For those of you not familiar with the Keto Diet, it is an eating plan that is very low in carbohydrates, with moderate protein consumption, and high in good fats. Your body uses fat for energy instead of carbohydrates. The benefits of this diet are weight loss, and good for health and energy. This diet helps you eliminate body fat, and reduces hunger during that process. Studies show this eating plan is good for type 2 Diabetes.
After a few days of eliminating carbs from your diet your body goes into “ketosis” where it starts to burn your body fat and the extra good fats you consume for energy. Your body starts to produce ketones, an alternative fuel source instead of glucose from carbs. Your entire body runs on fat, burning this fat all day long. If you are trying to lose weight this is great as your body starts to use your body fat. Because of the extra good fats in your diet you feel less hungry, and your body has a steady supply of fuel. High carbo diets put your body through sugar spikes. On the low carb plan your body doesn’t go through those peaks that come from consuming carbs so you have a more level supply of energy throughout the day.
The food list for a ketogenic diet is basically:
- good fats like grass fed butter, good olive oil, coconut oil, ghee, MCT oil, avocado
- Wild fish and seafood
- Grass fed and organic meats such as beef, pork, lamb, poultry with the skin on
- organic, free range eggs
- Cheese, high fat dairy such as sour cream, high fat milk and cream, cottage cheese
- Non starchy “above ground” vegetables such as asparagus, cucumber, broccoli, cauliflower, peppers, tomatoes, salad greens, olives, cabbage, celery, mushrooms, kale, Brussels sprouts, green beans, egg plant
- you can enjoy strawberries, raspberries, blackberries, watermelon, cantaloupe, peaches and star fruit in moderation, also lemon. Fruits do contain carbs so you want to make certain you keep these at a minimum.
- organic nuts such as walnuts, pecans, Brazil nuts, macadamia, hazelnuts, pine nuts (again, there are carbs in nuts so you will want to monitor your consumption of nuts per day.
- seeds such a sunflower and pumpkins seeds
The rule of thumb is to keep carbohydrates below 20 grams. The fewer carbs the better. If you stick to the food list, counting carbs is not necessary. In the beginning you may wish to monitor the carbs in your food choices.
Avoid potatoes, pasta, rice, pop and fruit juices, sweets, alcohol, bread, candy and chocolate bars.
On a Keto diet, water is your best drink. You can also enjoy coffee and tea without sugar. You can use cream in your coffee if you like. But better yet make a “bullet proof coffee” by adding some MCT oil and or butter to your coffee. I know it doesn’t sound good but it is very tasty.

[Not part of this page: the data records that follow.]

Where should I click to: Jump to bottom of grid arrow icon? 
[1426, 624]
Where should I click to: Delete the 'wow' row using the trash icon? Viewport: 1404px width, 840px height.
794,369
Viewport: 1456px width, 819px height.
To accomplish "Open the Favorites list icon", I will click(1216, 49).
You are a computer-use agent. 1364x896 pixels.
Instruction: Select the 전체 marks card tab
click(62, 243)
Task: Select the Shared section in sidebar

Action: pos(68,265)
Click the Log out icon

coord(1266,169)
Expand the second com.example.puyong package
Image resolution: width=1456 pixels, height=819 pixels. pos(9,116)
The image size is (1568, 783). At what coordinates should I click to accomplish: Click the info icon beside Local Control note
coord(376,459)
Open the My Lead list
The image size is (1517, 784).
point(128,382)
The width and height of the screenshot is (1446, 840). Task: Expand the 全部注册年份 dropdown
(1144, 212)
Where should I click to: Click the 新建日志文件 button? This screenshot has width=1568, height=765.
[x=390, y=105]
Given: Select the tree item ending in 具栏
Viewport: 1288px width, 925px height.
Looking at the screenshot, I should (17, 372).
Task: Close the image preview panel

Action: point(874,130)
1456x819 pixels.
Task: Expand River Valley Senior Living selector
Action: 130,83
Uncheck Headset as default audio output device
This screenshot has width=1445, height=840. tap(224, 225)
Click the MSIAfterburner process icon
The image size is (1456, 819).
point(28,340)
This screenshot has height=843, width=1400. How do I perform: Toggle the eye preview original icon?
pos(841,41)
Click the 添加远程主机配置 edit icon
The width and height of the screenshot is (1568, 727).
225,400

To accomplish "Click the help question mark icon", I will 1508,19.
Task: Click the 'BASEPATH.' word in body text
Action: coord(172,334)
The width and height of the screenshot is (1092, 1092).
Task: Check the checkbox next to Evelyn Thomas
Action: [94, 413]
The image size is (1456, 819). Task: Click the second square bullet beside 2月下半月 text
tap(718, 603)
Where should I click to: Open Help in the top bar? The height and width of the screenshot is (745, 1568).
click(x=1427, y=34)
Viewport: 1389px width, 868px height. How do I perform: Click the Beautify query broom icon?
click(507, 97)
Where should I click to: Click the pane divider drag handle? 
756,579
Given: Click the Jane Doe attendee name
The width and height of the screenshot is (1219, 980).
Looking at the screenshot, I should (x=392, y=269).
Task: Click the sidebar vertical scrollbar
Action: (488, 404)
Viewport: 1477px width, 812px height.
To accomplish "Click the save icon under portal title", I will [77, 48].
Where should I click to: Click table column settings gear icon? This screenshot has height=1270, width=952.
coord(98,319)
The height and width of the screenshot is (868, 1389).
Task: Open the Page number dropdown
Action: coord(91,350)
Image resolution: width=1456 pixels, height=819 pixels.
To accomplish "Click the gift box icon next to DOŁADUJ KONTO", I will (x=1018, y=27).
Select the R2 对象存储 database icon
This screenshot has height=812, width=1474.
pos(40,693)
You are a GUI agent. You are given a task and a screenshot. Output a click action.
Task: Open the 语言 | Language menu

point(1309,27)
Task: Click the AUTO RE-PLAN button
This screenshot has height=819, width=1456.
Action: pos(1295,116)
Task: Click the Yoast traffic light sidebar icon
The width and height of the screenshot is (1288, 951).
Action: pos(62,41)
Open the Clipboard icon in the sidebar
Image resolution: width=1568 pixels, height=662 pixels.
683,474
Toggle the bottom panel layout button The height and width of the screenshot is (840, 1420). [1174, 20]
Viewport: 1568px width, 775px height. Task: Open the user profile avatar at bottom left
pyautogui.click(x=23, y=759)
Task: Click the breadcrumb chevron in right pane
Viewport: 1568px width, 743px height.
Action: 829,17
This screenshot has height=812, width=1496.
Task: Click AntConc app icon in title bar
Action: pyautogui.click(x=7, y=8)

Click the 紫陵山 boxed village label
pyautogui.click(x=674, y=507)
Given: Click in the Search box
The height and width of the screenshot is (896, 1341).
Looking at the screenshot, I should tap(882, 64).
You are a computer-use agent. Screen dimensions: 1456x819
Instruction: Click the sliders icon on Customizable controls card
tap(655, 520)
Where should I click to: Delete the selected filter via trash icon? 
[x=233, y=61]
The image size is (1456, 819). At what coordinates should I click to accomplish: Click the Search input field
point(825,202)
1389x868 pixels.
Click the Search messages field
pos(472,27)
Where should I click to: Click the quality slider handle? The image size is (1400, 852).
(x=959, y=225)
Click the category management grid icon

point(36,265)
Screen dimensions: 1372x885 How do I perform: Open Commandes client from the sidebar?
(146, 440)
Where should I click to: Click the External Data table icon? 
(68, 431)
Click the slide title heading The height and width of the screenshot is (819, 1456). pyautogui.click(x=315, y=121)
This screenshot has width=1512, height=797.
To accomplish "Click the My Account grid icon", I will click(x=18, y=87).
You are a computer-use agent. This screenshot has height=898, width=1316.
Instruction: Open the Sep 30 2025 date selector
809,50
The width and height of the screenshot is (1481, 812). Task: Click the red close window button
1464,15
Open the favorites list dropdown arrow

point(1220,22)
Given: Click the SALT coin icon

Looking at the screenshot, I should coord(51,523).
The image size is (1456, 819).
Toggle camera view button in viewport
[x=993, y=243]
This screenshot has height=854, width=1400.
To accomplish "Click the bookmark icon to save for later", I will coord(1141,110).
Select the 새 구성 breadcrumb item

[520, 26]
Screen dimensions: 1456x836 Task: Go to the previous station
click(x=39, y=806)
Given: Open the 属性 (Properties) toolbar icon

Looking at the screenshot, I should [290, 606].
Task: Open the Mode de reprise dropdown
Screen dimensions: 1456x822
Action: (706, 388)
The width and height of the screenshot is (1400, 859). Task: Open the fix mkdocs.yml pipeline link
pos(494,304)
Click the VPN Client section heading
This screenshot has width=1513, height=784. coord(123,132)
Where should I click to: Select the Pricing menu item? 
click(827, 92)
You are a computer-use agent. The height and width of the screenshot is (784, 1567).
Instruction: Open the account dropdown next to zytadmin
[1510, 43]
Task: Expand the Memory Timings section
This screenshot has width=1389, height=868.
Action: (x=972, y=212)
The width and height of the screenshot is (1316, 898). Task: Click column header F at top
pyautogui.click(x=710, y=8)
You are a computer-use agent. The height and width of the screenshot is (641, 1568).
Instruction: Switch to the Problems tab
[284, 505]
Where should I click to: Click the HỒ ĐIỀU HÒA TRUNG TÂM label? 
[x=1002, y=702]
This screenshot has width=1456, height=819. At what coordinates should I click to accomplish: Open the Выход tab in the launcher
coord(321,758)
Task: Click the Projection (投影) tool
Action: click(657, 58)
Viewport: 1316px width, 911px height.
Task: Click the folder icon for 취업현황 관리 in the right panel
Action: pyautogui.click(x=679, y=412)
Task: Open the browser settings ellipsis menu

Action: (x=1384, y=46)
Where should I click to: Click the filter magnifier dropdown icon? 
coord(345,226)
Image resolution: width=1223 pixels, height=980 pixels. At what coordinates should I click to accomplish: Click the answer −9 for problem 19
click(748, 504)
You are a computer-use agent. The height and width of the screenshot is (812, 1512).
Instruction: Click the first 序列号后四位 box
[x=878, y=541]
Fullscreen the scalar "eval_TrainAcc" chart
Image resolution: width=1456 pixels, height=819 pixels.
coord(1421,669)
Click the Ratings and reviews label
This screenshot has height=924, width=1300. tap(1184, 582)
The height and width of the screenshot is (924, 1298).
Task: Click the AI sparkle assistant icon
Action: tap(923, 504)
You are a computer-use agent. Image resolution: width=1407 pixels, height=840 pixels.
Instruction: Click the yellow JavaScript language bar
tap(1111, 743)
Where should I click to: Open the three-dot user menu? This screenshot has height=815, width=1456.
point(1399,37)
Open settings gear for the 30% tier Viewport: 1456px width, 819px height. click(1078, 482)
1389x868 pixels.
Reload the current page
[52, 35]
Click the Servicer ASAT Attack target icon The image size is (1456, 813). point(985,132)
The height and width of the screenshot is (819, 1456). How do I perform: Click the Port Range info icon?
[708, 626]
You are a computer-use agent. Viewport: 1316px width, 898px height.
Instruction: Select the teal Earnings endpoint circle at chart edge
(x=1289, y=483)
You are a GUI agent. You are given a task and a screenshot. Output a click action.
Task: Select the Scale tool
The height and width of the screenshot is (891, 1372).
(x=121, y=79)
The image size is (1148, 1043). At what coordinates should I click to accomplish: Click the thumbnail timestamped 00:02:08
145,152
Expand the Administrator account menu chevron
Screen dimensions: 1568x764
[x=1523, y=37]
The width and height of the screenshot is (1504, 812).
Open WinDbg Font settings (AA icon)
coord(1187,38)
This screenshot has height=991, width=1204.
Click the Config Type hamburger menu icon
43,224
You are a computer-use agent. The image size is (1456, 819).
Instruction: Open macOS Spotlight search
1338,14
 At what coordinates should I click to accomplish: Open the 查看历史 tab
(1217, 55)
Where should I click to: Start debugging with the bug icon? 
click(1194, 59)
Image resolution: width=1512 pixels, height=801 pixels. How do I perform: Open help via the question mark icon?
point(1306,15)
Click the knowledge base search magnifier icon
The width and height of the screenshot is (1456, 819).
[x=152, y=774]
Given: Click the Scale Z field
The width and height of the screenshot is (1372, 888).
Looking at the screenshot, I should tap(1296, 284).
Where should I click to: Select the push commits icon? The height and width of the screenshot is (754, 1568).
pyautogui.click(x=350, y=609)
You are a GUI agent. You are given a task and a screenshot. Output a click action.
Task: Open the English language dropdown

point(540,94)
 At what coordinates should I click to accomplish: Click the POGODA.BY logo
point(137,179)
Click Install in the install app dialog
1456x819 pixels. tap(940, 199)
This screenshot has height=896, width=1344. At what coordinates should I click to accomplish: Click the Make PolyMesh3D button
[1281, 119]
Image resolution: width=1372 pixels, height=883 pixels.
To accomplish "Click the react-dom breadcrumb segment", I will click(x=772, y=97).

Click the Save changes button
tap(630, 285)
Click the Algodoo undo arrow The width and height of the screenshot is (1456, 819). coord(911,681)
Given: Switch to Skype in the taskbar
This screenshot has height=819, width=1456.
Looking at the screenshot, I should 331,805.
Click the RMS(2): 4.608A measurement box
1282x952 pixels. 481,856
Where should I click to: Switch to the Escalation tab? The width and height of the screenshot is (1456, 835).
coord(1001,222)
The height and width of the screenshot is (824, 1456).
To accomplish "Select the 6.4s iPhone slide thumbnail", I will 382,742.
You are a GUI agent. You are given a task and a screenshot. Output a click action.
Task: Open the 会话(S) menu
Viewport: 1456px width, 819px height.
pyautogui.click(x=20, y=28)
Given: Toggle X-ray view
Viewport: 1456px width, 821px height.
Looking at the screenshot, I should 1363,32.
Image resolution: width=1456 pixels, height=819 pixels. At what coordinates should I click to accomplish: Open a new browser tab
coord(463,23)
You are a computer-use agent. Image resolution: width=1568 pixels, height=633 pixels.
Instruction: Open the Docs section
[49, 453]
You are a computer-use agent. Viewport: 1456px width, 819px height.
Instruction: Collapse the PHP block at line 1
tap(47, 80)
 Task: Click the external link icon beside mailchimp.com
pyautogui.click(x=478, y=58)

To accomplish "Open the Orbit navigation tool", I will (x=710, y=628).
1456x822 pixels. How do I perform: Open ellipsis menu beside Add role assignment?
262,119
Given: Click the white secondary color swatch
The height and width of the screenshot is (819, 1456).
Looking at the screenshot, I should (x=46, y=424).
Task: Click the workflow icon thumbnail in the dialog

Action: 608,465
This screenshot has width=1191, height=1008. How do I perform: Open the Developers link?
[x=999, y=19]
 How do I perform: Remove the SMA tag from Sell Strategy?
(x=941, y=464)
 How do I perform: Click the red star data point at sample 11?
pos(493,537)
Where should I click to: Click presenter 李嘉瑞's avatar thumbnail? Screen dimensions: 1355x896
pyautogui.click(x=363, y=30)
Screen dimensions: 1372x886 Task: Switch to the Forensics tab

For snacking on the keto diet, hard boiled eggs are a good choice or cheese, olives, nitrate free cold cuts, avocado and nuts in moderation.
If you feel the need for sweet there are alternatives to sugar which can be used during the keto diet. Stevia, Xylitol, erythritol, and monk fruit are your options for a sweet hit. Because the keto diet is popular there are many muffin and cake mix products in health food markets that are made to stick within the keto guidelines and you will note they are made with ingredients such as coconut flour and one of the above sweeteners to stay within the keto guidelines.
I will strictly stick to the ketogenic diet for approximately 8 weeks which will be enough time to lose my “Covid 15 pounds”. Then once my goal has been reached I will remain eating keto but carefully add a few carbs a little at a time to maintain my weight loss.
So….Monday morning I will begin the Keto plan and will report back to my blog in mid-June, with what I anticipate is good news getting my body back to its pre-Covid hibernation weight.